The feeling I had over the existence of the classroom library inconsistently fluctuated between success and failure. Young people do not read (older ones don’t either), and they certainly do not read books. As such, it took four straight months of mandated read time for students to take the hint and pick up a book they enjoyed. I had no direction for them and no orders. They could start a book they liked, and stop when they pleased. They could reread a book, or never get past the first page. There were no quizzes.

I would ask so little of them, because for the first time in their lives, I wanted a teacher who gave them the cake, rather than the icing. I wanted them to see that reading could be equated with breathing, as a necessary function of adult life.

The results were mixed. Some students did not need me at all, and read over 25 books in the school year and checked out books in the summer. Some students would throw my books behind the bookshelves and their covers would tear and I would ask them politely to replace my book and then when they didn’t, I would demand of them to do it, and then I would email their parents to say they had to do it. And yet it would never get done. Students repeatedly stole and damaged books so often that I felt little better than Sisyphus.

The whole point of the library was to convince students to read, but now I see that I had every opportunity for the system to stop me. I could only see them for 90 minute blocks. Even then many students would simply stare at the pages, or would put their phones in front of their books, and then hold the books up. Some students would use the book as a shade and lay down and take a nap. 10th grade students had every habit from elementary school, and those years had stomped out any intention to read, save for the most dedicated. My ideas were always not for the students who were good as students, but for those who had given up on the educational system. Ever since my years as a special education teacher starting out, I knew that these were the most in need. The books were an attempt to persuade them.

Yet here I am, firmly realizing that I never did that.

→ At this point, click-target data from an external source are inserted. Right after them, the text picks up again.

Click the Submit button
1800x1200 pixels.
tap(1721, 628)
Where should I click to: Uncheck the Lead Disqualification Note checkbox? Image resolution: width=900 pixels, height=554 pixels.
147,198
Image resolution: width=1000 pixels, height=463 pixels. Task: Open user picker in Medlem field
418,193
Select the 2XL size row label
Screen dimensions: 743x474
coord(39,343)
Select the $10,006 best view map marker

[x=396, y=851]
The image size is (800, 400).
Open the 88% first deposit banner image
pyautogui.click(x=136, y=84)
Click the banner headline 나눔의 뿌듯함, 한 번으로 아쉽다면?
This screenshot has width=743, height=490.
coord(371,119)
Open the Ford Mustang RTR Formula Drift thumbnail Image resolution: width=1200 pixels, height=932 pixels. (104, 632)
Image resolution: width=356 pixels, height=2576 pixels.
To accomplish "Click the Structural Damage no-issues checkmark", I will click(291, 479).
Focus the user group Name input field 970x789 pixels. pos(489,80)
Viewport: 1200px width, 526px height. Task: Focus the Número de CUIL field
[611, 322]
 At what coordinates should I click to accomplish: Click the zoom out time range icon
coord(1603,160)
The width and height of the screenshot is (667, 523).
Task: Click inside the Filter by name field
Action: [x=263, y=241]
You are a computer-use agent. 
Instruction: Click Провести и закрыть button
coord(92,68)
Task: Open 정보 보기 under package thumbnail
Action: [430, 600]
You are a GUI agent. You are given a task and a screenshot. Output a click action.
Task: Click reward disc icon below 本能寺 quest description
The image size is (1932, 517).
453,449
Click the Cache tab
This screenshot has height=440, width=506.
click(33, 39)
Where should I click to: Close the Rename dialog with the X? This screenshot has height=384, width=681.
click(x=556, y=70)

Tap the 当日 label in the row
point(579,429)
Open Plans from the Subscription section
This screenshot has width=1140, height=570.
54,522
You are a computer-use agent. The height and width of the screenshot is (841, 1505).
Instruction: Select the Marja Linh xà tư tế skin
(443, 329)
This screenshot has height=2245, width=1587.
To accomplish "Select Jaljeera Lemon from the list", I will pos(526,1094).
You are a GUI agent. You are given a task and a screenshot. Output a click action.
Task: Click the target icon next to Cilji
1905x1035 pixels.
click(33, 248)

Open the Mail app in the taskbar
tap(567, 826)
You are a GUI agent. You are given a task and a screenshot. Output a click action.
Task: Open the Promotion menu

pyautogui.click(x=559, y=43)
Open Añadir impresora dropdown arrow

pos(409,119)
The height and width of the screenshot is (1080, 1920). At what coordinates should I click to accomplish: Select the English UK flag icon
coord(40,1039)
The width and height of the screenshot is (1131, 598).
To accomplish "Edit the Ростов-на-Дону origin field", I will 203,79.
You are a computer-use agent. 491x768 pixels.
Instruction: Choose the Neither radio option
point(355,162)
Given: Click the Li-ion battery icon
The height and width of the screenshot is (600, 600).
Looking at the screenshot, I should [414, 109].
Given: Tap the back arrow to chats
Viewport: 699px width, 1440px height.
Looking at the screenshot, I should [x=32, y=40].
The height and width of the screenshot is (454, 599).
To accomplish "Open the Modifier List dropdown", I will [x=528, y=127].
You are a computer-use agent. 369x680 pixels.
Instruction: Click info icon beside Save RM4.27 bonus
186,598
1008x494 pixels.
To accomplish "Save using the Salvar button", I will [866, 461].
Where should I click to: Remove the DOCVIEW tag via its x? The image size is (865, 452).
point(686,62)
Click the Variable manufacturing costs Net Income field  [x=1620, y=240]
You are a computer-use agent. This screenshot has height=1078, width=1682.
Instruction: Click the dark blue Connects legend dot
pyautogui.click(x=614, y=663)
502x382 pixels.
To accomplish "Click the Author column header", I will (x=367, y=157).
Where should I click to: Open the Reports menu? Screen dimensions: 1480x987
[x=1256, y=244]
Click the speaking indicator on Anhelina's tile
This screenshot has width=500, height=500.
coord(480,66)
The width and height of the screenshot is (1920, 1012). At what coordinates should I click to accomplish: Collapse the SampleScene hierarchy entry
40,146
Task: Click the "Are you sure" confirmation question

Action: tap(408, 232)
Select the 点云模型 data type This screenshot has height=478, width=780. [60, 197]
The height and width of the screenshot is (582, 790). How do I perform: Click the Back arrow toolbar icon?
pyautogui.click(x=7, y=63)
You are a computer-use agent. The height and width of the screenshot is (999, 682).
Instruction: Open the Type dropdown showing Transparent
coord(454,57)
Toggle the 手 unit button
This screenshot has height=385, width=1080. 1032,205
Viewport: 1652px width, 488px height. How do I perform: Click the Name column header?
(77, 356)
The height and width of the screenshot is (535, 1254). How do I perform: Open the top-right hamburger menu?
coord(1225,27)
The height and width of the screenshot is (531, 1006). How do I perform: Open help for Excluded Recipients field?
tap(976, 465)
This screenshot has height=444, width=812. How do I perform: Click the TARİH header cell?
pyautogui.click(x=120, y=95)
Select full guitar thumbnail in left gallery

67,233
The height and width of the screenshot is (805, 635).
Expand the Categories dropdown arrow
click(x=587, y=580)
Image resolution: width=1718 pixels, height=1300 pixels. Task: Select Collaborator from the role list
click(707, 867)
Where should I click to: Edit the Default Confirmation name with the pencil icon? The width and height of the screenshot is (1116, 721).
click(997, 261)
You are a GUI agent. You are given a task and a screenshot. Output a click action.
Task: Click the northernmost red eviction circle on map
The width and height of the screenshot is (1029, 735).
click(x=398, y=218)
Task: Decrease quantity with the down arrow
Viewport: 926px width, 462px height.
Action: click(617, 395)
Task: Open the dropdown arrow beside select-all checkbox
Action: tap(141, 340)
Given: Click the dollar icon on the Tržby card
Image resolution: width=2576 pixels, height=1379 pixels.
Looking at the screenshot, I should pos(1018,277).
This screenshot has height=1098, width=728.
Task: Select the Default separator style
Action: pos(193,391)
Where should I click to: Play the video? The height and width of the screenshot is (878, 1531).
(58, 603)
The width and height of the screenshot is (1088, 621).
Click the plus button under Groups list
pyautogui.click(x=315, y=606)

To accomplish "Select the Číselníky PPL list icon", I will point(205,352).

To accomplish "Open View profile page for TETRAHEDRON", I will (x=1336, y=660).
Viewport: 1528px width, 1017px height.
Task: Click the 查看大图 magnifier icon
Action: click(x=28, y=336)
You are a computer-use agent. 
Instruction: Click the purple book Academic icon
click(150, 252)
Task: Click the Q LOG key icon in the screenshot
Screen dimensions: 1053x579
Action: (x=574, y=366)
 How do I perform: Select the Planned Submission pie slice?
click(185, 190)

Now I am taking the books home. They are stacked very unneatly in my garage. For a while I thought about leaving the books at school. It wasn’t worth all that work, I thought, taking them home. But then I slapped myself mentally. These are my books! I own these. And now there’s a renewed energy in my step, a newly clenched jaw of resilience. I have been given a gift in this time of a personal library. Many of the books are young adult, yes, but many are not. I have every right now to my library, as I did before, only I hadn’t seen it that way. I’m going to go home and finally dig out that copy of Anna Karenina.